_WORK REQUIRED_.
From the listing below, copy each line that contains the word "label".

§ §

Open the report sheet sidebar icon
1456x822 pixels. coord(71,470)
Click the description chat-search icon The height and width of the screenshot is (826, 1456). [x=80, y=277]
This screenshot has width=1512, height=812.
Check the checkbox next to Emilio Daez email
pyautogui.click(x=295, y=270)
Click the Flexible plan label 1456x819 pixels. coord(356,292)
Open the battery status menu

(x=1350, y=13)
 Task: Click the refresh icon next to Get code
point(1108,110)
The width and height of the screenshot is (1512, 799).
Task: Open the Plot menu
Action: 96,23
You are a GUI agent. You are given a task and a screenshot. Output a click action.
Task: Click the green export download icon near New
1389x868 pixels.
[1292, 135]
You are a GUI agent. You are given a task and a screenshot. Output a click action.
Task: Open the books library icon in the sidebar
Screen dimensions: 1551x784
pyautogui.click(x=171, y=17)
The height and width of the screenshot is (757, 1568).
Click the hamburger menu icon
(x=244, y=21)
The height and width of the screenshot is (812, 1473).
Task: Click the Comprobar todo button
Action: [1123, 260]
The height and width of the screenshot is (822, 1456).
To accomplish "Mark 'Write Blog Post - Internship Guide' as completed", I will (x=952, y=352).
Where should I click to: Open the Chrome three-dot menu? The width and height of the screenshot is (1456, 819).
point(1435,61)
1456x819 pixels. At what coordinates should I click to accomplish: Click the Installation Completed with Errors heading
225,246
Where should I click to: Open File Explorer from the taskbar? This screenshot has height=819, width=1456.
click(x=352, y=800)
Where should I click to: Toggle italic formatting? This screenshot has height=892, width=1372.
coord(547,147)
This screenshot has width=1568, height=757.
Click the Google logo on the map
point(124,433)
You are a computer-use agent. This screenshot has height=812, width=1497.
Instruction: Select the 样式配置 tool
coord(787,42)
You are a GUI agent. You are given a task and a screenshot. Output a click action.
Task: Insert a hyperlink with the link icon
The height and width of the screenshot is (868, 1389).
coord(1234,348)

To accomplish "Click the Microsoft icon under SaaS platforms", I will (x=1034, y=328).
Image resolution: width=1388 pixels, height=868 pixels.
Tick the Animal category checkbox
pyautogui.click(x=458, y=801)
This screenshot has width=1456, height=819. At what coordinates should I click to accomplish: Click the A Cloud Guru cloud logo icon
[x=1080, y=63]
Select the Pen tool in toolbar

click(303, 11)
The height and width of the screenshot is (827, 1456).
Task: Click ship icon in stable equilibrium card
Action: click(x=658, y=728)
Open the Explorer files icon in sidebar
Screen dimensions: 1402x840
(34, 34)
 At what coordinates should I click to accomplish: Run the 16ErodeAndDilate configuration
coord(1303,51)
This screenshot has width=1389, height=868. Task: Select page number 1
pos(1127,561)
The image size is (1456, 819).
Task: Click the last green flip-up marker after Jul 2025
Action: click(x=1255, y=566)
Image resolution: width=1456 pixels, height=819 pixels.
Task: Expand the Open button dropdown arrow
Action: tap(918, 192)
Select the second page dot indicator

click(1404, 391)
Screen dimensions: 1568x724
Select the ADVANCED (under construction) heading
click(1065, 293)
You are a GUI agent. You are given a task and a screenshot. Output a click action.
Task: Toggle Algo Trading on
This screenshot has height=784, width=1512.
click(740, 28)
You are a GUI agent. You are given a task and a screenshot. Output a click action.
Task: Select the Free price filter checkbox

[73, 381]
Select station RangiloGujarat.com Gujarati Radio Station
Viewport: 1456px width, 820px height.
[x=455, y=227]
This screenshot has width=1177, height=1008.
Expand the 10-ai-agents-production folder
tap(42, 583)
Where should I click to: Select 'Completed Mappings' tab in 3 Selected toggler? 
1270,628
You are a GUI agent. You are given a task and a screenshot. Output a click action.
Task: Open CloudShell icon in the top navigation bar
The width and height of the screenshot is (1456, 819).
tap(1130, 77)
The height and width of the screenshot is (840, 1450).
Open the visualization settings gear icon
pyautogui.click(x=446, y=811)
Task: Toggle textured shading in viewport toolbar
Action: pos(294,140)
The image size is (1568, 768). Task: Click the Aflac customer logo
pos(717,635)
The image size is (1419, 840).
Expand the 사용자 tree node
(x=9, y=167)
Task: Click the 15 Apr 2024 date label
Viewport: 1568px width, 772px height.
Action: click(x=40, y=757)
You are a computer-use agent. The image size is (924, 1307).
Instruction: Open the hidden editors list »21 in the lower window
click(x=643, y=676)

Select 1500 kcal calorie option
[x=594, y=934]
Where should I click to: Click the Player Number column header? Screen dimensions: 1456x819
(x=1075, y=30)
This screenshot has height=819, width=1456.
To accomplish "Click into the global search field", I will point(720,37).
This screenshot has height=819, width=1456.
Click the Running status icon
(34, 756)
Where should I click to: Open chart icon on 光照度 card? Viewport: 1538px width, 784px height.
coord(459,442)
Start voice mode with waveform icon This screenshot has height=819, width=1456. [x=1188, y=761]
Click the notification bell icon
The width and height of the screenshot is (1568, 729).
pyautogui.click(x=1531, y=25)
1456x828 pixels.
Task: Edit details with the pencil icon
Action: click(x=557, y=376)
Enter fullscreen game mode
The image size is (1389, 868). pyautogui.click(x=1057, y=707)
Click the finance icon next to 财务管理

§ §

_ANSWER TO THIS PROBLEM_.
Click the Flexible plan label 1456x819 pixels. coord(356,292)
Task: Click the 15 Apr 2024 date label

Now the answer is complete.